**WHAT YOU SHOULD DO:**
Copy the records verbatim, from the first line through the line containing "Click the Bilans", inclusive, and stop there.
— begin RECORD LIST —
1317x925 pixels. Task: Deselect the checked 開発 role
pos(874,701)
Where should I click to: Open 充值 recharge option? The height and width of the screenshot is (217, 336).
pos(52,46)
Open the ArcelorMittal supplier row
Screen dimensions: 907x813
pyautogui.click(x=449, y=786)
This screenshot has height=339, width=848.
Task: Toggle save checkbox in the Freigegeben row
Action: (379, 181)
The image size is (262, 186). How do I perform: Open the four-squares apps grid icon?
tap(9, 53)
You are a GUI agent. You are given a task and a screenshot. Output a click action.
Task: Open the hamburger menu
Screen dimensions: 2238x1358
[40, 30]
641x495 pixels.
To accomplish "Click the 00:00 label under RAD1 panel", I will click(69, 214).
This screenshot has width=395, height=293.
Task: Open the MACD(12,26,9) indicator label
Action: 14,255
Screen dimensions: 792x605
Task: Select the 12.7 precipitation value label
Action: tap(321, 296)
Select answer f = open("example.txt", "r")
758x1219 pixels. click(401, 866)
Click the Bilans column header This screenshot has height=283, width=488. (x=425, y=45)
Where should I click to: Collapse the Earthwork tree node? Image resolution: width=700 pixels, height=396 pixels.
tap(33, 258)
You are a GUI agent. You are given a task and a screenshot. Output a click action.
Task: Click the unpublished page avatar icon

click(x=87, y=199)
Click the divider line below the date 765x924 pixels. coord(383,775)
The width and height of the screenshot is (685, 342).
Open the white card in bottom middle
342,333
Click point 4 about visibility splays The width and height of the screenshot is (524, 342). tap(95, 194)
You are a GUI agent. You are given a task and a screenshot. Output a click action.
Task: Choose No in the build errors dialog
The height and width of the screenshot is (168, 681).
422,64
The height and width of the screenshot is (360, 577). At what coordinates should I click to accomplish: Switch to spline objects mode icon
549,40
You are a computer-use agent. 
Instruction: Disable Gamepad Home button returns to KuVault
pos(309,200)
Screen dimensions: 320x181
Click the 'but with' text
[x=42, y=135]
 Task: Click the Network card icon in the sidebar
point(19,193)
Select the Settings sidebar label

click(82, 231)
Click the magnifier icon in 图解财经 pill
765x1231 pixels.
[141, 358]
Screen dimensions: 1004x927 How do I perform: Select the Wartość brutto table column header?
— end RECORD LIST —
**REPLY:**
1317x925 pixels. Task: Deselect the checked 開発 role
pos(874,701)
Where should I click to: Open 充值 recharge option? The height and width of the screenshot is (217, 336).
pos(52,46)
Open the ArcelorMittal supplier row
Screen dimensions: 907x813
pyautogui.click(x=449, y=786)
This screenshot has height=339, width=848.
Task: Toggle save checkbox in the Freigegeben row
Action: (379, 181)
The image size is (262, 186). How do I perform: Open the four-squares apps grid icon?
tap(9, 53)
You are a GUI agent. You are given a task and a screenshot. Output a click action.
Task: Open the hamburger menu
Screen dimensions: 2238x1358
[40, 30]
641x495 pixels.
To accomplish "Click the 00:00 label under RAD1 panel", I will click(69, 214).
This screenshot has width=395, height=293.
Task: Open the MACD(12,26,9) indicator label
Action: 14,255
Screen dimensions: 792x605
Task: Select the 12.7 precipitation value label
Action: tap(321, 296)
Select answer f = open("example.txt", "r")
758x1219 pixels. click(401, 866)
Click the Bilans column header This screenshot has height=283, width=488. (x=425, y=45)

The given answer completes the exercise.